Listing:
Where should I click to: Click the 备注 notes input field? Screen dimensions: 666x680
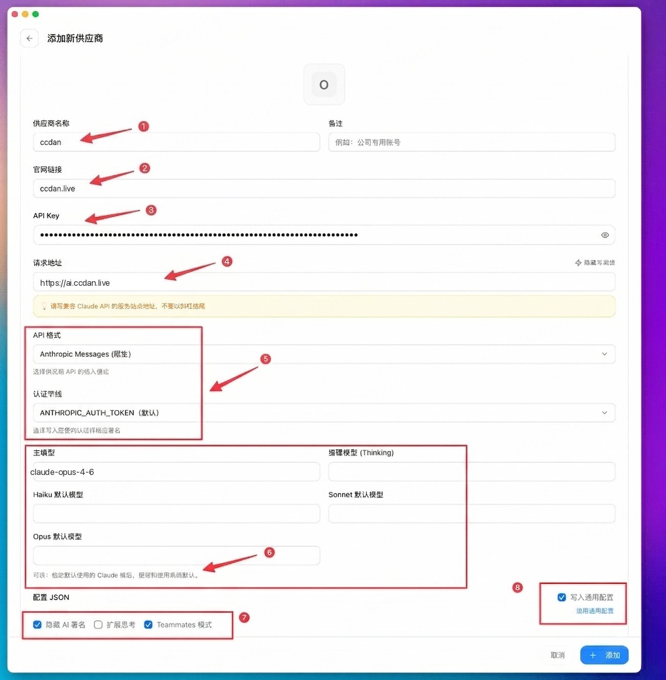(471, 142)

* * *

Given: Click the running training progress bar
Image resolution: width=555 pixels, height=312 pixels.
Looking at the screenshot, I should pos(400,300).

--

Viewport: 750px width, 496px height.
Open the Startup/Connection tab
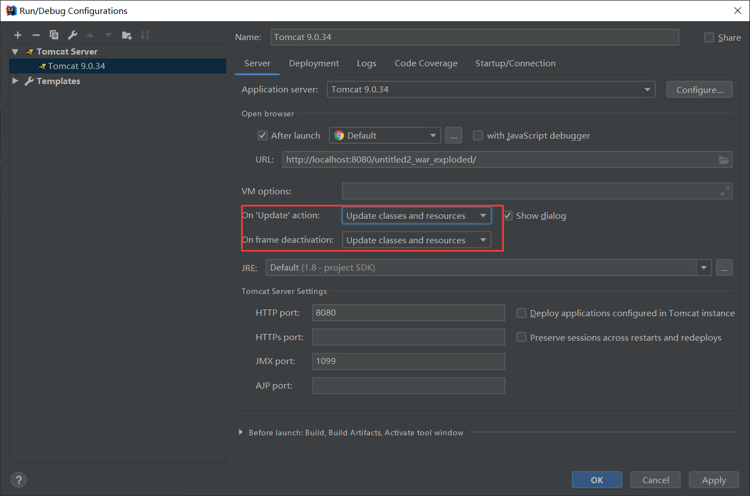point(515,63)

Task to complete: State how many lines in the listing above contain the string "height", counting only matches with the same case, and reply with the number alone.

Written answer: 2